Ясно — это было видно по лицам членов суда, — что каждой минутой такого поведения Кьерсти только вредила себе. Обвинитель ликовал, а обращение его становилось все ласковее и снисходительнее — бесспорно, вчерашнее поведение судьи послужило ему примером.
— Мы слышали от разных свидетелей, — говорил он, — что между тобой, Кьерсти Ульсдаттер, и твоей мачехой, Рённев Ларсдаттер Ульстад, были плохие отношения в последнее время перед тем, как она… гм… ушла из жизни столь печальным путем. Можешь ты что-нибудь сказать по этому поводу?
Но Кьерсти не помнила.
Судя по всему, молодой и неопытный защитник дал Кьерсти очень плохой совет. Он, должно быть, сказал: «Никто не может тебя наказать, если ты будешь говорить, что не помнишь».
Одно было очевидно: сегодня суд принялся за Кьерсти.

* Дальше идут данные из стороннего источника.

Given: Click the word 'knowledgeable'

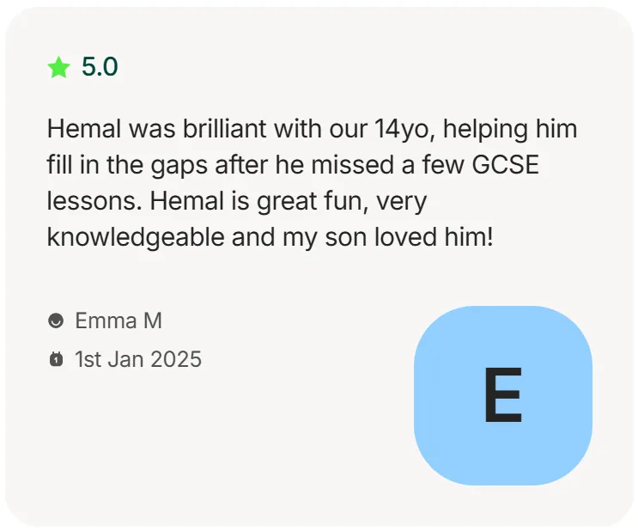Looking at the screenshot, I should pyautogui.click(x=136, y=237).
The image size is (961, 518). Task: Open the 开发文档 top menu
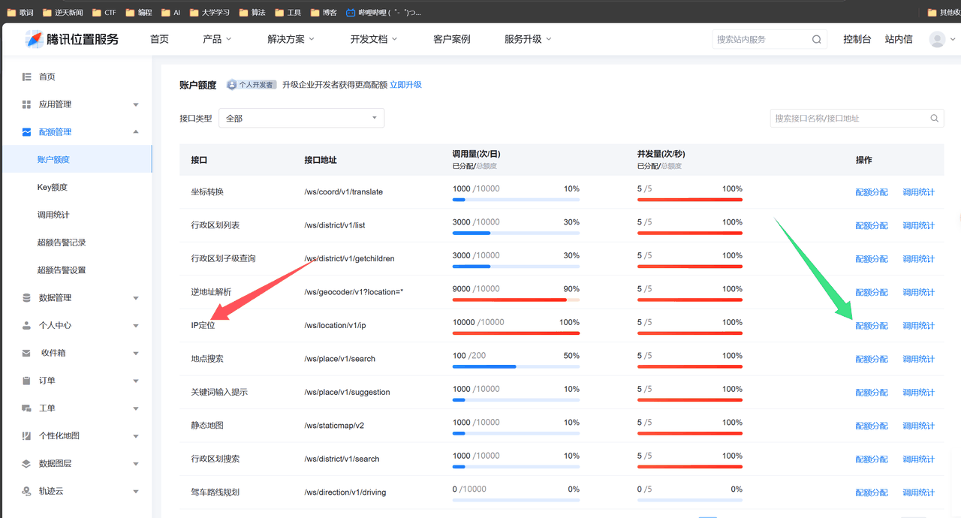(x=373, y=39)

— Но, дорогая Кьерсти, — ласково, пожалуй, слишком ласково продолжал обвинитель, — ты говоришь, что забыла не только самые существенные обстоятельства того злополучного вечера, но также множество фактов, повторявшихся изо дня в день, из недели в неделю, — фактов, по свидетельствам многих убедительно показывающих, что между тобой и Рённев в самом деле были плохие отношения. Позволь тебе заметить, что членам суда просто-напросто трудно в это поверить. Не вспомнишь ли ты что-нибудь?
Кьерсти молчала.
— И ты совершенно ничего не помнишь из того, что происходило в последний вечер и что в конечном счете привело к трагической смерти Рённев? Может быть, вы, к примеру, повздорили или всерьез поссорились?

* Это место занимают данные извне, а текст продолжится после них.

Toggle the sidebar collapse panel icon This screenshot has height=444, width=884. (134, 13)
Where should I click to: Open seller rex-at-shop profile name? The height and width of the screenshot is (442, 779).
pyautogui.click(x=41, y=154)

Взгляд Кьерсти метался из стороны в сторону, как у затравленного зверька. И всякий раз возвращался к Ховарду.
Теперь Ховард повернулся к Кьерсти. Но он знал, что в зале за ним внимательно следят, следят с враждебным вниманием и по-своему истолкуют любую перемену в выражении его лица. Он смотрел на Кьерсти ничего не выражающим взглядом — помочь ей он не мог.

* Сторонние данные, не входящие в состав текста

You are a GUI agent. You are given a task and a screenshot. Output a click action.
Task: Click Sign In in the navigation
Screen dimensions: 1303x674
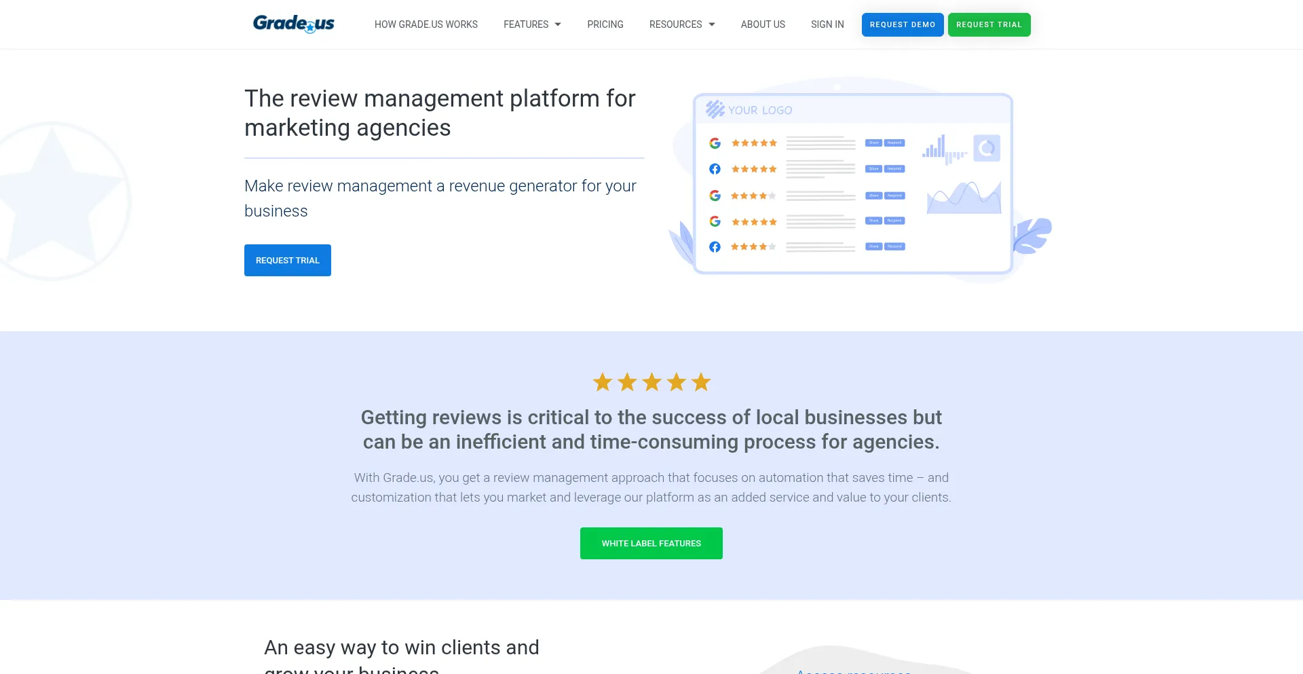coord(827,24)
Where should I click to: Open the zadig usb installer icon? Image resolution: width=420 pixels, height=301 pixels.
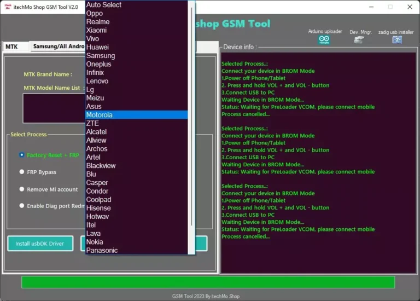click(x=396, y=39)
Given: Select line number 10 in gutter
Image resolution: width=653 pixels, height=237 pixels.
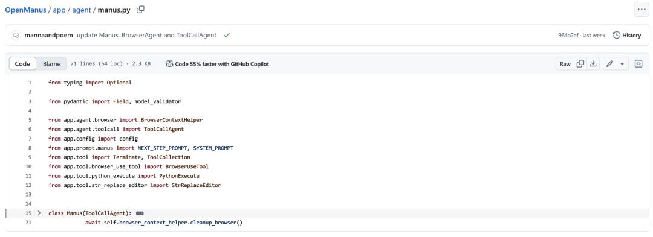Looking at the screenshot, I should click(x=28, y=166).
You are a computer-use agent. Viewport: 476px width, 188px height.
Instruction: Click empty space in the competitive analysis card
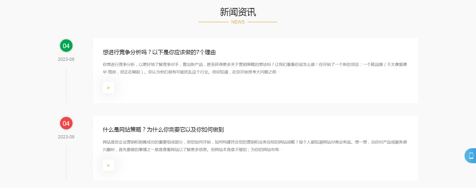click(x=275, y=90)
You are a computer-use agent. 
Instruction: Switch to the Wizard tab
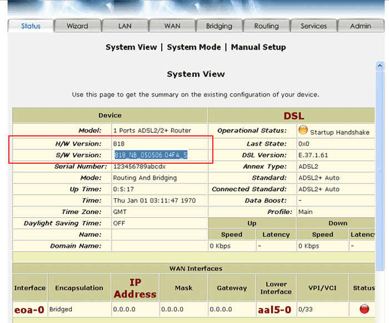[x=78, y=26]
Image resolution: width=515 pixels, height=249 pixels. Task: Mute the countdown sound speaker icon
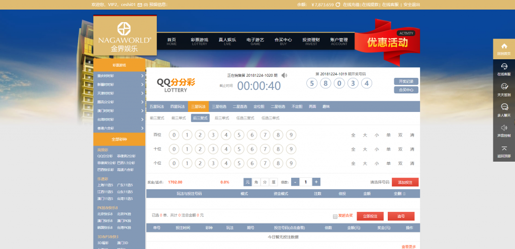click(284, 75)
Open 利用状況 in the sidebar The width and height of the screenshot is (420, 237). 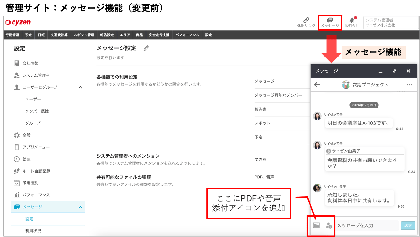[x=33, y=231]
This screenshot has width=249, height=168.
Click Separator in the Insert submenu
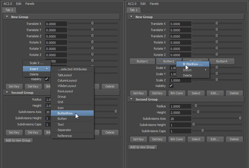[64, 130]

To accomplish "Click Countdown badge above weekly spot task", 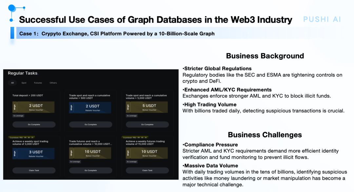I will tap(21, 138).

Кьерсти наконец поняла, что нельзя делать вид, будто у нее отшибло память. Но она не могла сообразить, как надо отвечать. Взгляд ее метался из стороны в сторону.
Обвинитель снова повторил ласково, чересчур ласково:
— Так ты совсем ничего не скажешь нам о последнем вечере?
— Она замахнулась на меня ножом! — вырвалось у Кьерсти.
За судейским столом все задвигались. Заскрипел пол и под скамьями слушателей. За столом суда и в зале забормотали, зашушукались. То, что сказала Кьерсти, совершенно по-новому освещало дело.
Снова раздался голос обвинителя, но теперь уже совсем не ласковый и не вкрадчивый:
— Значит, Рённев замахнулась на тебя ножом. Наконец-то вспомнила. Что же это было — следствие ссоры или, так сказать, последний аргумент в ссоре?
Но Кьерсти молчала.
— Ты помнишь, что случилось потом?
Кьерсти обрела дар речи:
— Нет.
— Совсем ничего?
Кьерсти, запинаясь, произнесла:
— Нет… то есть пока я не увидела, что она лежит головой на каменном порожке.
Снова шум в зале.
— Значит ли это, что ты не отдавала себе отчета в происходившем? Возможно, например, что после того как Рённев замахнулась на тебя ножом, ты подбежала к ней, ты ведь помоложе и попроворнее, толкнула ее на металлическую палку, торчащую из очага, — можно ли так понимать, что ты не в состоянии ни подтвердить, ни отрицать ни одну из версий и даже не помнишь, что произошло до падения Рённев на пол? Отвечай, Кьерсти Ульсдаттер!
Но Кьерсти молчала. Только взгляд ее, растерянный и беспомощный, перебегал с одного на другого, но неизменно останавливался на Ховарде.
Ховард сделал знак защитнику, что он просит слова. Он понимал, что если сейчас не поможет Кьерсти, то она пропала. Обвинитель загонит ее в любой угол, в какой пожелает.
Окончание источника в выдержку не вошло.